Internal risk parameters (not exposed as inputs in this version) are:
• Target Vol (annual). Target annual volatility for volatility targeting, default 0.2.
• Vol Lookback (days). Window for realised volatility, default 63 trading days.
• Max Leverage. Cap on leverage when volatility targeting is enabled, default 2.
Usage recipes
Swing continuation
• Signal timeframe. Use the daily chart.
• Benchmark symbol. Leave at SPY for US equity index exposure.
• Momentum lookback. Eighteen months as a default, with twelve months as an alternative preset for a faster swing bias.
Properties visible in this publication
• Initial capital. 100000
• Base currency. USD
• Default order size method. 5% of the total capital in this example
• Pyramiding. 0
• Commission. 0.03 percent
• Slippage. 3 ticks
• Process orders on close. On
• Bar magnifier. Off
• Recalculate after order is filled. Off
• Calc on every tick. Off
• All request.security calls use lookahead = barmerge.lookahead_off
Realism and responsible publication
The strategy is for education and research only. It does not claim any guaranteed edge or future performance. All results in Strategy Tester are hypothetical and depend on the data vendor, costs, and slippage assumptions. Intrabar motion is not modeled inside daily bars so extreme moves and gaps can lead to fills that differ from live trading. The logic is built for standard candles and should not be used on synthetic chart types for execution decisions.
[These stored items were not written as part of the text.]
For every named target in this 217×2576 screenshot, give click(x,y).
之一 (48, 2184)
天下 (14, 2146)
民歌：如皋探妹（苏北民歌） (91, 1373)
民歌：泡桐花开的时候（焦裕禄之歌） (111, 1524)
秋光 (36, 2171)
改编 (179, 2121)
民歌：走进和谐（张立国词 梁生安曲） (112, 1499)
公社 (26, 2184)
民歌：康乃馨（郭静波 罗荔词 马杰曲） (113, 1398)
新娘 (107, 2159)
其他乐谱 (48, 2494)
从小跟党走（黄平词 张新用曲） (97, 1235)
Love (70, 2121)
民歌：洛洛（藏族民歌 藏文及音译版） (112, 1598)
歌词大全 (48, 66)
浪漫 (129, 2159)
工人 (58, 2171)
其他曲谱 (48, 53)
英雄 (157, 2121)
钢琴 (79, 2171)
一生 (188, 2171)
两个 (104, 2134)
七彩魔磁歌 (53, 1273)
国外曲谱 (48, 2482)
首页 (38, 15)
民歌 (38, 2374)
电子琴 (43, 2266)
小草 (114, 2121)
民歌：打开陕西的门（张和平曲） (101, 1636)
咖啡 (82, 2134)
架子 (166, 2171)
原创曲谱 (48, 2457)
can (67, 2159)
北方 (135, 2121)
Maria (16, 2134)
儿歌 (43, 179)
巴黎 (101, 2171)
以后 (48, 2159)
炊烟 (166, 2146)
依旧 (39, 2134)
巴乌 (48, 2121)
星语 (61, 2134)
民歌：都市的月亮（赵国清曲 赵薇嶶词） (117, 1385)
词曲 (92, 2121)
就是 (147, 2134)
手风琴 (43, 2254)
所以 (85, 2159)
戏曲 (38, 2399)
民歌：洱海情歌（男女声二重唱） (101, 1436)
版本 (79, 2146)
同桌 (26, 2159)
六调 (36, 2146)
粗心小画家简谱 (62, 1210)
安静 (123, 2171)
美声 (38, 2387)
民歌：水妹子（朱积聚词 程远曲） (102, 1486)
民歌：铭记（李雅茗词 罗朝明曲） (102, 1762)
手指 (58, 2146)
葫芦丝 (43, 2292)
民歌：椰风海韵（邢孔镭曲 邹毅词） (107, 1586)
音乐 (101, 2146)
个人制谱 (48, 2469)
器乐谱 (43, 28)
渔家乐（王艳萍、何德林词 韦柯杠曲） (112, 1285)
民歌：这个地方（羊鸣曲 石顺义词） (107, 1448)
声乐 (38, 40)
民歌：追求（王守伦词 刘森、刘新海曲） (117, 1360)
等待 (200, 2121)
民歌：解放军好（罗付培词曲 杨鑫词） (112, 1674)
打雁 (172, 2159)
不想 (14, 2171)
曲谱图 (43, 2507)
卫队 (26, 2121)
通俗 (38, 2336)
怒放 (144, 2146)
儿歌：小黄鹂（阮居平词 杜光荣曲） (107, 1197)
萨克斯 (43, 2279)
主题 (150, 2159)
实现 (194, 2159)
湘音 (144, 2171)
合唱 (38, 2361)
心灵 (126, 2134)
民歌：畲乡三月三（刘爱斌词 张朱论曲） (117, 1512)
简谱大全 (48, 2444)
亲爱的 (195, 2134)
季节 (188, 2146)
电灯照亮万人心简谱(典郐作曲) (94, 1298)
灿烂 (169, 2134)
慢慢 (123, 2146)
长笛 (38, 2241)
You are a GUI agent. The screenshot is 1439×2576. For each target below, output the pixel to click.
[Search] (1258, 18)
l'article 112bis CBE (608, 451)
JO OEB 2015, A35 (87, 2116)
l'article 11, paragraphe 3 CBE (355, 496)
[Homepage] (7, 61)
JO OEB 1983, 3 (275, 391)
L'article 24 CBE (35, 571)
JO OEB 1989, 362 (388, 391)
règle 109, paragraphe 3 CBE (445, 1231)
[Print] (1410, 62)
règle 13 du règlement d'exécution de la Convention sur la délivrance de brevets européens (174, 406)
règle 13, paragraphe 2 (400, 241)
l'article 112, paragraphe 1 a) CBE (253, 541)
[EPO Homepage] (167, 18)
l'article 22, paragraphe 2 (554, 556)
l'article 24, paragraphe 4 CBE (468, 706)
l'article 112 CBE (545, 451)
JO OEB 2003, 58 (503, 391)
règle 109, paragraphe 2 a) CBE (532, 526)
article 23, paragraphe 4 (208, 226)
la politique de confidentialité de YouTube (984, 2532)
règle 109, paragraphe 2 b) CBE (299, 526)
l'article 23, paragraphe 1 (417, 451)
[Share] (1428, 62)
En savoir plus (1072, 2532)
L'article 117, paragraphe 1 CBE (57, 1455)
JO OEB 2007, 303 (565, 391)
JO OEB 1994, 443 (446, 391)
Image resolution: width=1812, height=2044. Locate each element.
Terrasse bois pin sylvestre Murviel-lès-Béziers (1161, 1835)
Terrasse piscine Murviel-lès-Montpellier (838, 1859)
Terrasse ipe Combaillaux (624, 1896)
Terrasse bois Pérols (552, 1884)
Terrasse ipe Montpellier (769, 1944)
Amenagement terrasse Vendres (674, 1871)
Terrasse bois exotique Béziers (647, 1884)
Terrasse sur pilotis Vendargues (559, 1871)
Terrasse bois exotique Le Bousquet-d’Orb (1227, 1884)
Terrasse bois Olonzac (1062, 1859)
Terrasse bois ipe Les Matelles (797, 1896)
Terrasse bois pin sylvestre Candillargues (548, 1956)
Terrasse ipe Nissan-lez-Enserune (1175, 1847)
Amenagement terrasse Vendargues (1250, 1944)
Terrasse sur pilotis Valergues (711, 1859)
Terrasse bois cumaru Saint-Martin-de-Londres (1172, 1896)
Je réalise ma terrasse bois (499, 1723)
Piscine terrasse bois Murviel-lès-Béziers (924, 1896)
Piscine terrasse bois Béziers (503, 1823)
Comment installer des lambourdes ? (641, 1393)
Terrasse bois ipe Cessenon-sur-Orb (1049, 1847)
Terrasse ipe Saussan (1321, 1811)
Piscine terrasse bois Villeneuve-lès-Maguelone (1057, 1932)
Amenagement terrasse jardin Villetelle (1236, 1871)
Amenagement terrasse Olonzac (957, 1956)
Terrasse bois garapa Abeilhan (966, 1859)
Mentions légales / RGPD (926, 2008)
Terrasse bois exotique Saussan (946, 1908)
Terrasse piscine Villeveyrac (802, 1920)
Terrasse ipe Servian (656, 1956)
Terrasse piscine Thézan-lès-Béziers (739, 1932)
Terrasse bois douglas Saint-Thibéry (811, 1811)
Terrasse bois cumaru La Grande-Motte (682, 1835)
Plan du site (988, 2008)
Performance is sensitive to regime structure in the US equity market, which may change over time. The strategy does not protect against single day crash risk inside bars and does not model gap risk explicitly. Past behavior of SPY and the momentum effect does not guarantee future persistence.
Honest limitations and failure modes
• Long sideways regimes with small net change over eighteen months can lead to whipsaw around the zero line.
• Very sharp V shaped reversals after deep declines will often be missed because the model waits for momentum to turn positive again.
• The sample size in a full SPY history is small because regime changes are infrequent, so any test must be interpreted as indicative rather than statistically precise.
• The model is highly dependent on the chosen lookback. Users should test nearby values and validate that behavior is qualitatively stable.
Legal
Education and research only. Not investment advice. You are responsible for your own decisions. Always test on historical data and in simulation with realistic costs before any live use.